The change in conditions can't possibly matter.
… I suspect I've rambled rather more than I intended. The point is that people look at things like a person with strong attention to detail and OCD and conclude
those are completely unrelated, when in fact they may well be the same trait, just the positive and negative parts of the package. Equally, people look at those with
different issues, and then don't consider if there's any areas a 'normal' person
would need accommodation that they don't. You get the equivalent of people looking at some kind of merfolk who can't breath air and saying he has 'suffocation disorder', completely ignoring that
he can breathe underwater unlike you. If he was the normal and you the weird one,
you'd be called defective.
While there are differences that
are one-sided, where one is just better off, people like to see them as far more common than they are. The 'normal' people, be it psychologically, or physically, race or gender (nevermind that 50%~ of the population is male and 50%~ female), religiously or whatever other category, the ones in the Normal Box are assumed to be without disadvantage by and large, while those classed as Abnormal are default assumed to be without advantage unless, and possibly even if, the advantage is
really glaringly obvious.
I'm not, all told, well read about autism in particular. It's not something I have actually sought out information on. More than that, I can't say how disadvantaged any given person might be by their traits, how much of an
inherently raw deal they have vs how much is social, or nutritional, or other
non intrinsic drawbacks, that in a different time or with a different life would not exact while the same underlying trait does.
But the idea that people possess Purely Good and Purely Bad traits as
the primary kinds of traits people possess, and that Normal People are basically without traits
at all, is just... It's frankly absurd, and far too widespread.
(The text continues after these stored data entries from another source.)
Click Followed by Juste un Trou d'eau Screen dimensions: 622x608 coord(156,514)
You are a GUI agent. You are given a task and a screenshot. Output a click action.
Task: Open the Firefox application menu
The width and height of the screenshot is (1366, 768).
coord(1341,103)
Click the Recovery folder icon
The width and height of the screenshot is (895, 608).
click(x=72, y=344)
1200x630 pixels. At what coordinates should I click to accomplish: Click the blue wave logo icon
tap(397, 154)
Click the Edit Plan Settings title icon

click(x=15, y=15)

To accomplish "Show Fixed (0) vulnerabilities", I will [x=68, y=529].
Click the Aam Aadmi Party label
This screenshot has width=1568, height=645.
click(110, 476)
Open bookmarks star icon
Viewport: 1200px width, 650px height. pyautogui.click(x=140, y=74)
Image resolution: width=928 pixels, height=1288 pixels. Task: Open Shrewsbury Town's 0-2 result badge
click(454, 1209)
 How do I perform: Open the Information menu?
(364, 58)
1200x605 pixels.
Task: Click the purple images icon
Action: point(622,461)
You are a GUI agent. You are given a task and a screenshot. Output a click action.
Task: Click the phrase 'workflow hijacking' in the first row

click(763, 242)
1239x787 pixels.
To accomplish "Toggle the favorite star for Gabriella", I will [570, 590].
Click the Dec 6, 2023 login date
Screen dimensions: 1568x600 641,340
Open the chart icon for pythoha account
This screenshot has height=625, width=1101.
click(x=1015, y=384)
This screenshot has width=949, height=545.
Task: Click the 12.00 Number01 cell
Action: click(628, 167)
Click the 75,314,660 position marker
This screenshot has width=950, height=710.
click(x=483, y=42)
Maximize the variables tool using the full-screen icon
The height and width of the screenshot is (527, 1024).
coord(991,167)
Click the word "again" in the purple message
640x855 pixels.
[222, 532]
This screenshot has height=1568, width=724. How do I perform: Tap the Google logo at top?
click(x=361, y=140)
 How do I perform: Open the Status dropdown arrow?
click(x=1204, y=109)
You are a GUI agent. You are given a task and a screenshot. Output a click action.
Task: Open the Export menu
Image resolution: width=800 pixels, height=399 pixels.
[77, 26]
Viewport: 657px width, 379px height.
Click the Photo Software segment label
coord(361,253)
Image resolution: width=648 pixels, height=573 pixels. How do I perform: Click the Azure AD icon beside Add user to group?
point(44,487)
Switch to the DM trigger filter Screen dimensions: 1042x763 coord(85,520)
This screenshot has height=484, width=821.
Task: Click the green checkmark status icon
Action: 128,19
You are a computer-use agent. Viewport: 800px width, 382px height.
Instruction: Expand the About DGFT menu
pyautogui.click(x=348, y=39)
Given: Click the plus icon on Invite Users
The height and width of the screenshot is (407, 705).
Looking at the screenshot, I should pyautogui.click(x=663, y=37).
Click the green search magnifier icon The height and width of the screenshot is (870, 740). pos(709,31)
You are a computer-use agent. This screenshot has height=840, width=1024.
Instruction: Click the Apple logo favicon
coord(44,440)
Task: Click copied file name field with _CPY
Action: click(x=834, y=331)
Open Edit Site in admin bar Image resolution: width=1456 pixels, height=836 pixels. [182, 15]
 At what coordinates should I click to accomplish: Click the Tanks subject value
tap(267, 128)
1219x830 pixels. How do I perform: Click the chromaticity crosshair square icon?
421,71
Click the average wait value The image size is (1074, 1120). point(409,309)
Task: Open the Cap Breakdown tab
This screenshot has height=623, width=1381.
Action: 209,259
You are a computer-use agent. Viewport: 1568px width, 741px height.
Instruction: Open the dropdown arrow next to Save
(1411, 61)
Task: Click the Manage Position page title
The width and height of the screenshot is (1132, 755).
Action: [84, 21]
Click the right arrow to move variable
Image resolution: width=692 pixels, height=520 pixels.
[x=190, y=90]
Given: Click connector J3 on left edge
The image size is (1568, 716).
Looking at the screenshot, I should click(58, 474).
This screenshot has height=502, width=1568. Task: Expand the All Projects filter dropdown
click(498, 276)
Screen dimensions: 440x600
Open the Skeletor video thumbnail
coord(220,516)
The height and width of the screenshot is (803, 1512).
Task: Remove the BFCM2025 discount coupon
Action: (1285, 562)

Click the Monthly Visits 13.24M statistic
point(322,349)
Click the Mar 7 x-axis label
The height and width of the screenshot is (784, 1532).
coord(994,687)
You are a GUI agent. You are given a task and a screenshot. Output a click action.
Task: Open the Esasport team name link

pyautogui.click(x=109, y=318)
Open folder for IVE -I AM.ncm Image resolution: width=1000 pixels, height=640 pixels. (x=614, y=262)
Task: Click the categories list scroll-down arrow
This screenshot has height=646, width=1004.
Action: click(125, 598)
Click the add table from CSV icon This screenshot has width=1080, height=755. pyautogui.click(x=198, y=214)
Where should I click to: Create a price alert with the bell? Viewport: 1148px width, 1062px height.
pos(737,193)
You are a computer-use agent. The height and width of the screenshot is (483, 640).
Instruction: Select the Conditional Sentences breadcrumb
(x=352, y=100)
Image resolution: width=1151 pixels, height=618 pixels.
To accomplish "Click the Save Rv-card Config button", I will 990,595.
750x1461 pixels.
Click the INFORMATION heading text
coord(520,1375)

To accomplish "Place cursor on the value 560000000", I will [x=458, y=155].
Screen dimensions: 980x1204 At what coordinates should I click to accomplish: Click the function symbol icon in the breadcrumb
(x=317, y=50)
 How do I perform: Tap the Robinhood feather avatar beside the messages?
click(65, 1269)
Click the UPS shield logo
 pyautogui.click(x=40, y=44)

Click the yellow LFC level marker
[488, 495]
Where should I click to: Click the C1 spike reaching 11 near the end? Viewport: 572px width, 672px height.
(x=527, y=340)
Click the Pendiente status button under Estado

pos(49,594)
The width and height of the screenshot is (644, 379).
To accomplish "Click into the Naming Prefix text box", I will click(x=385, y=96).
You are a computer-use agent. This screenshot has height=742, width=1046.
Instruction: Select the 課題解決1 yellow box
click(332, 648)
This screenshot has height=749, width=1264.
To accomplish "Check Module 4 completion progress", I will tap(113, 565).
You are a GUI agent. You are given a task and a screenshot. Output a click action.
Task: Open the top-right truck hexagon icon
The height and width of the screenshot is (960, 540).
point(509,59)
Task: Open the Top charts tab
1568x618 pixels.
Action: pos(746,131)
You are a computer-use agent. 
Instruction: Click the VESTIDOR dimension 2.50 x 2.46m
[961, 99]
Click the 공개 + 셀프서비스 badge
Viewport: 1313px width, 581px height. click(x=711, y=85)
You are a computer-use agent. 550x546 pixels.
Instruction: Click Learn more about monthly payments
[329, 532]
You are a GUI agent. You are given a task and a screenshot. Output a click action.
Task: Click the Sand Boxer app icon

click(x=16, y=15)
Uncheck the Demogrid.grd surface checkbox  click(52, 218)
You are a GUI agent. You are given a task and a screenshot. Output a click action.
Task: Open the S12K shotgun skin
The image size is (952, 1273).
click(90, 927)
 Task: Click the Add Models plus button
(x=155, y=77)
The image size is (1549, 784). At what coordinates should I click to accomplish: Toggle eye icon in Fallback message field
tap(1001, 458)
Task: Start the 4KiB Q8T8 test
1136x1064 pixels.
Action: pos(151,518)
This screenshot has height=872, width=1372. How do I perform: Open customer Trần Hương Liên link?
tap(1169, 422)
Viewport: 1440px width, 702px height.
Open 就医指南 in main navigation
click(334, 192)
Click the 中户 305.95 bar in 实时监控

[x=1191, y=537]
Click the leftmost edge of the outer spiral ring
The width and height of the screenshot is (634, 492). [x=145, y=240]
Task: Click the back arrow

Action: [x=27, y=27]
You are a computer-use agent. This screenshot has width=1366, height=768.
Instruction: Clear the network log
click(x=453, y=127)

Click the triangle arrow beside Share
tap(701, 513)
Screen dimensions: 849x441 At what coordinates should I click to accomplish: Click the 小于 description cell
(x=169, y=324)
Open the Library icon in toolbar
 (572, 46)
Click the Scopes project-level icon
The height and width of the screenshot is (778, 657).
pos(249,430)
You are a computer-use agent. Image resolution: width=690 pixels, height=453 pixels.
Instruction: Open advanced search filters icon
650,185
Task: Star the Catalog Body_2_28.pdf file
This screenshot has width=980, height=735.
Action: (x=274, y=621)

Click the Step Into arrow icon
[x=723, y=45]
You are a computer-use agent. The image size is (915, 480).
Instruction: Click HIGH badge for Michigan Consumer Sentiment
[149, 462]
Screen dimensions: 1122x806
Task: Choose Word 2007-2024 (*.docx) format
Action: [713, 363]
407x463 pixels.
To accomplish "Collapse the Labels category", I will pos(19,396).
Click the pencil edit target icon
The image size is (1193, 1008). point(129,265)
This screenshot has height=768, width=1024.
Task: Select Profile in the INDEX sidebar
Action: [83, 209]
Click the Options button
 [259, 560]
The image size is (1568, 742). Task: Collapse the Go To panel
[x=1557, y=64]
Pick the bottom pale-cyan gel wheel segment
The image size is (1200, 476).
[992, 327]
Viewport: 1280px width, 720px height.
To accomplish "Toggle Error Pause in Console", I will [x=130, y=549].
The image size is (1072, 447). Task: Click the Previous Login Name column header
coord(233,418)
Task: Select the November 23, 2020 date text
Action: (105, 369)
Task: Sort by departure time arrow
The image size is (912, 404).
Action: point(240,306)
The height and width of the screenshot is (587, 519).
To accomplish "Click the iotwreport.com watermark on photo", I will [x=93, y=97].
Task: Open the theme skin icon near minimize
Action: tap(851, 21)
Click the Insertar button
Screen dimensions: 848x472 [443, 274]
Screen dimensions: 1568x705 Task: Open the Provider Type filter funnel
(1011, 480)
It's in our fiction, and our social expectations, and so much more. Humans in fantasy tend to be 'well rounded' or 'generic' or 'average'.
Humans in real life do things like walk lions to death. We're endurance walkers in a way very few animals are- it's actually easier on your heart to be walking than about any other form of activity. Sitting is much harder on it as I recall. Likewise, we have the ability to throw objects in quite the way we do, our shoulders can move that way
at all largely because our ancestors were tree dwelling.
If we
actually ran into Dwarves, The Fantasy Race, they probably wouldn't have shoulders like us. Most species would probably have
dramatically less endurance for just marching around. These are things that are fairly distinct and unique to humans, advantages not likely to be found on other species unless they were
broadly very much alike to us.
By the same token as people ignore the advantages found in our species, simply assuming any other intelligent being would of course have all those basic capacities and more, people ignore things like when being weird means not having Some Problem that 'normal' people are simply
already being accommodated for.
… I'm not sure I've made the points I wanted, but this is also only gonna get more rambly if I continue, I think, so posting as is.